Protests hit Brazil less than a month for WC
Brazil faced a test of its security preparations for the World Cup on Thursday as demonstrators aghast at the cost of the event joined protests and strikes in several major cities.sports Updated: May 17, 2014 00:56 IST
Brazil faced a test of its security preparations for the World Cup on Thursday as demonstrators aghast at the cost of the event joined protests and strikes in several major cities.
Ongoing work stoppages by police and teachers and the threat of a nationwide strike by federal police also raised fears of chaos with just four weeks to go before the Cup kicks off.
In business hub Sao Paulo, about 5,000 members of the Homeless Workers’ Movement (MTST) set fire to car tyres and marched to the Corinthians Arena, which will host the opening match between Brazil and Croatia on June 12.
Although most demonstrations were peaceful, police used teargas against group of masked demonstrators in Sao Paulo as tensions rose there around 7:00 pm (local time).
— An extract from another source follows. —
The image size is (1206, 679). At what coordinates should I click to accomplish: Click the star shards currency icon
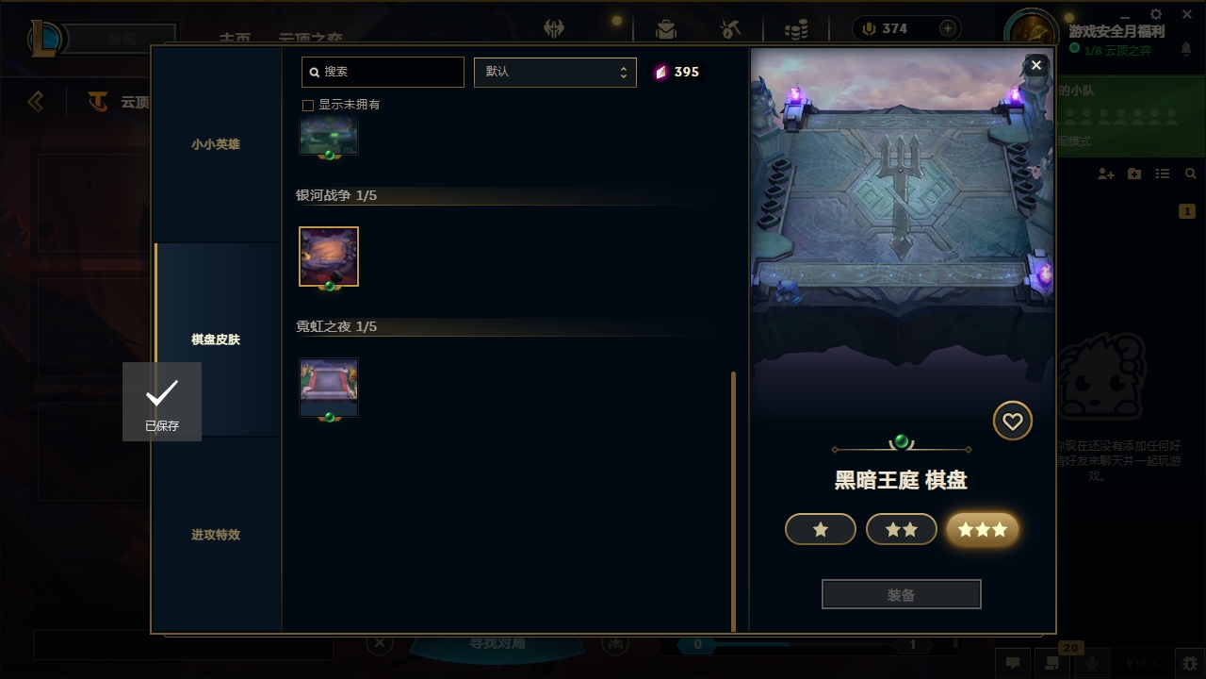pyautogui.click(x=661, y=72)
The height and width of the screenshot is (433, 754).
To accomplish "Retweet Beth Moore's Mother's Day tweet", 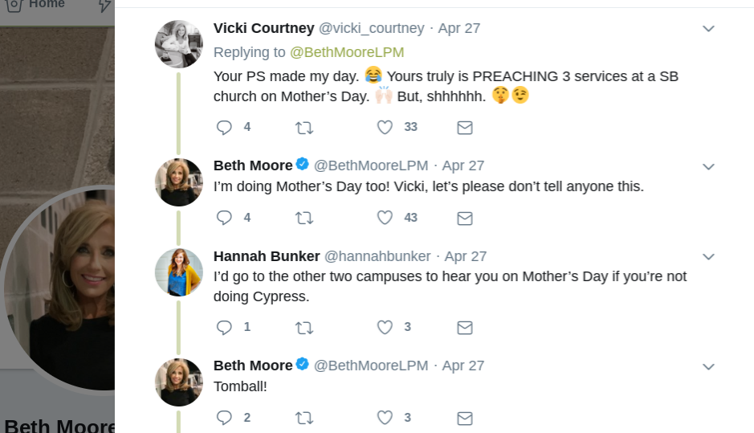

Other demonstrations took place in Belo Horizonte, Brasilia, Manaus, Porto Alegre and Rio.
In the northeastern city of Recife, youths earlier took advantage of a partial strike by military police to loot stores and go on the rampage.
After blocking off several streets, Sao Paulo protesters held a rally about 300 metres from the stadium as they slammed a “World Cup without the people.”
Former president Luiz Inacio Lula da Silva, at the forefront of efforts to win the country’s hosting rights seven years ago, criticised the “virulent” protests.
The attacks against this event are becoming ever more sectarian and irrational,” Lula told Spanish daily El Pais, seeing a political dimension to the protests with general elections due in October.
Many protesters vented their ire against world football body Fifa, viewed by many as only concerned with its own interests.
“Fifa go home to Switzerland,” “total tax exemption for Fifa and (Cup) sponsors,” “Cup of disgrace” and “Hey, Fifa, pay my fare” were some banners directed at the organisation.